The thousand are all, as far as I know, thriving elsewhere: actual global biodiversity has declined. This is only one part of a much broader picture of a rate of extinction at least a thousand times greater than the background rate. It is also true that one of the other reasons for such a high rate of extinction is because of the kinds of land use changes we want to avoid: I do not oppose the introduction of non-native species, but I do think it's important to understand the implications for organisms that have evolved relationships with native ones, and I think it's even more important to consider the environmental impact a minority may have if they get through the hedge, or what may happen if the deliberate circumvention of biosecurity measures results in the introduction of a disease (think of sudden oak death in North America (and, increasingly, elsewhere)), ash dieback in Europe and avian malaria in Hawaii. All of these suggest to me that biosecurity measures may need to be more stringent, not less.

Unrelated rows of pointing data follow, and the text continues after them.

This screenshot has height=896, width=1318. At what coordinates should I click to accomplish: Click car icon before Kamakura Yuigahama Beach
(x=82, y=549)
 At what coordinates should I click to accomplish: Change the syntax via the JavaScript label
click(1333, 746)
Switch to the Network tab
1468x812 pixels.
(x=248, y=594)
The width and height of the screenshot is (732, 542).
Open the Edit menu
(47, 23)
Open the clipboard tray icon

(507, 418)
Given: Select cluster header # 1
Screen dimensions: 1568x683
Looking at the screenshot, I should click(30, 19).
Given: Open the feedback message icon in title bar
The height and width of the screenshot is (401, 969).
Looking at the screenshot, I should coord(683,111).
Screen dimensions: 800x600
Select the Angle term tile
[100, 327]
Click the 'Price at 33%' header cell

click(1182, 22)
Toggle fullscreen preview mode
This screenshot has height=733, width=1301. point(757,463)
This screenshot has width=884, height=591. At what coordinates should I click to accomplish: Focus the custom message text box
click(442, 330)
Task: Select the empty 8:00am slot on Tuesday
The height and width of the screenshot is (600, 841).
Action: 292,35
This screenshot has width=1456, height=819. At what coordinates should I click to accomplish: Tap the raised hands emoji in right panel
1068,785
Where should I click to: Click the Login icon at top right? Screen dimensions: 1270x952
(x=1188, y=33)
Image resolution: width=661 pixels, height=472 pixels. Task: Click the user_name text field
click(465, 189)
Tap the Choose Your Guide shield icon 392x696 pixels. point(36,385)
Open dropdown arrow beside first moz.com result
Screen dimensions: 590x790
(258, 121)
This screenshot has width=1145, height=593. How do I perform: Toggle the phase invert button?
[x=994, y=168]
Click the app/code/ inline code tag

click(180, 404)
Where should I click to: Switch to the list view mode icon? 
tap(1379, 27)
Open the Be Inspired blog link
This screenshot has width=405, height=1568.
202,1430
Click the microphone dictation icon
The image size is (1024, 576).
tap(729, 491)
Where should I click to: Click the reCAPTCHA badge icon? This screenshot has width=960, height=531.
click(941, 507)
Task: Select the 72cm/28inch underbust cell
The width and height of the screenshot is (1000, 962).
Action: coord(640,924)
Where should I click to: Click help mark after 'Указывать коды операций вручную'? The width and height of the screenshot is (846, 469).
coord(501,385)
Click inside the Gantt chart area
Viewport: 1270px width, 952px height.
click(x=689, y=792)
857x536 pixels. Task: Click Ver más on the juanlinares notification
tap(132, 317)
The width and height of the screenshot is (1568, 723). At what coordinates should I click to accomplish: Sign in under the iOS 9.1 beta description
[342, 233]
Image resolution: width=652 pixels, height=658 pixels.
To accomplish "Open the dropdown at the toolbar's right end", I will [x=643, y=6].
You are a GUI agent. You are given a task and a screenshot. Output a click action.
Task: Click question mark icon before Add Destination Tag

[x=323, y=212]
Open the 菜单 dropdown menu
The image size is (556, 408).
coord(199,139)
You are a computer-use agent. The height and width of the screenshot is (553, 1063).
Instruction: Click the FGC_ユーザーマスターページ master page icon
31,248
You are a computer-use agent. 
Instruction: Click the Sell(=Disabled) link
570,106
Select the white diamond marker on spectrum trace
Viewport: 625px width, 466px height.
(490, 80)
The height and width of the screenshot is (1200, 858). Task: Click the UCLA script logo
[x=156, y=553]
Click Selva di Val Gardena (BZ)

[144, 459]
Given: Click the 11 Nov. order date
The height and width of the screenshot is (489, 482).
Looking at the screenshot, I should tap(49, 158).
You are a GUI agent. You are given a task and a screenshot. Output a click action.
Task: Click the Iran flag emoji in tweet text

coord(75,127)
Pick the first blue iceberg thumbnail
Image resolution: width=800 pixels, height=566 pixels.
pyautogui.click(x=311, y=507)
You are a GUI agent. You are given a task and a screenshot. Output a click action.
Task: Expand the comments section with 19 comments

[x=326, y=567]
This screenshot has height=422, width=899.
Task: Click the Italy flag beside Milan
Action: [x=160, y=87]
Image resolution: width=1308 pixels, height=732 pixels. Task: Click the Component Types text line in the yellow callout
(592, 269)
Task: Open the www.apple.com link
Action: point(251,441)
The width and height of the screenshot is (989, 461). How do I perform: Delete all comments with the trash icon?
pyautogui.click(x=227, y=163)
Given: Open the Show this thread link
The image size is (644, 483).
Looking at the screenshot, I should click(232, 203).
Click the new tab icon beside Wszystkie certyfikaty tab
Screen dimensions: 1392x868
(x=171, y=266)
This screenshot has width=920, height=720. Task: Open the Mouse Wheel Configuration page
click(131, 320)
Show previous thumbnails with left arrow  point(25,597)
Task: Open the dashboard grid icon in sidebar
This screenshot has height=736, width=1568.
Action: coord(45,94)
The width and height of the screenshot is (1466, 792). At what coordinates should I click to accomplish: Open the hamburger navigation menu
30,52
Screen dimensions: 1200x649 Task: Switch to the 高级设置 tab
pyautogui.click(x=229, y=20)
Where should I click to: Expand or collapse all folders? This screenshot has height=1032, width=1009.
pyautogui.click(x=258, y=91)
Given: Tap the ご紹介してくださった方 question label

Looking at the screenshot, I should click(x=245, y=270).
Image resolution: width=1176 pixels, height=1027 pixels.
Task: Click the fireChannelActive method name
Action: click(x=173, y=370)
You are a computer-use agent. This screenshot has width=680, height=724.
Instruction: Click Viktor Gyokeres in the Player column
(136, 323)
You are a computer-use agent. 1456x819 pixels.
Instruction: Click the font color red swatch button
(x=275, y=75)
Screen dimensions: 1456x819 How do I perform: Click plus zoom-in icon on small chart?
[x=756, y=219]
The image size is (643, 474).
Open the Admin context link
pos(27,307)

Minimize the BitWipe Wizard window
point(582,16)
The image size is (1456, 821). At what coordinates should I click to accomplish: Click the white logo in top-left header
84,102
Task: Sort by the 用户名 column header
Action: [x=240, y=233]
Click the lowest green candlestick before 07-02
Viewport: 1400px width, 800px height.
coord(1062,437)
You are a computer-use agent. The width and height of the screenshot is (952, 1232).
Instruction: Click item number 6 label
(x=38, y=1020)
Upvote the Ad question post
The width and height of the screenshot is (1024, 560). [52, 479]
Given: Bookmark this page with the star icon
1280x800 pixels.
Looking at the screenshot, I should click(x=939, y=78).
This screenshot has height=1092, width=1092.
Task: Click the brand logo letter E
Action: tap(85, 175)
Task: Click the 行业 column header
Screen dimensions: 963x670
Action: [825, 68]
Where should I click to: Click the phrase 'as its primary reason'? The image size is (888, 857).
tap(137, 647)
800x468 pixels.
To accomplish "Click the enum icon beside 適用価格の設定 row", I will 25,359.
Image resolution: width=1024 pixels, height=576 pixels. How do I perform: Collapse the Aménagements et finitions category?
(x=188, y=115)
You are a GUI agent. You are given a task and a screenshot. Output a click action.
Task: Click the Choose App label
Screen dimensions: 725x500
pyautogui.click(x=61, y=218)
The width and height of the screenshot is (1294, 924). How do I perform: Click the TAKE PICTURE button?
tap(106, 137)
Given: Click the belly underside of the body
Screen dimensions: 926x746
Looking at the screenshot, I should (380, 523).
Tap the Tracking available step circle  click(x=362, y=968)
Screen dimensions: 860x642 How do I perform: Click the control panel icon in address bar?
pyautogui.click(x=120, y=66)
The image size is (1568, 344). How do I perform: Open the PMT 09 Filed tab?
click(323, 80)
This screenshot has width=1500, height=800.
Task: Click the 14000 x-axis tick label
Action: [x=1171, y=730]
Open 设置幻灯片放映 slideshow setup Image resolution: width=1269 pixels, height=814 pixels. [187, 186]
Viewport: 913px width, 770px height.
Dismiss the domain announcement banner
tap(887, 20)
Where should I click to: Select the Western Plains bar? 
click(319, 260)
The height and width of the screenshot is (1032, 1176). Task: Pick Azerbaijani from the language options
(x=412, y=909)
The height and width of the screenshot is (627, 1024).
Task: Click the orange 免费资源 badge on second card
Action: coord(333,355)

For example, the author raves about
Leucaena leucocephala as a crop for intensive silvopasture (p96) (the success of carbon sequestration in silvopasture systems may be contingent on it) and also discusses it as biomass (p248) but, if you were to only be interested in its silvopasture potential you might be unaware that
“This thornless tree can form dense monospecific thickets and is difficult to eradicate once established. It renders extensive areas unusable and inaccessible and threatens native plants.” - GISD: http://www.iucngisd.org/gisd/100_worst.php
That does not mean it should not be used at all but that it, like many similar species, should probably remain where it is.
In conclusion, there is some really good material in this book, but I keep finding key – often related – weaknesses in it.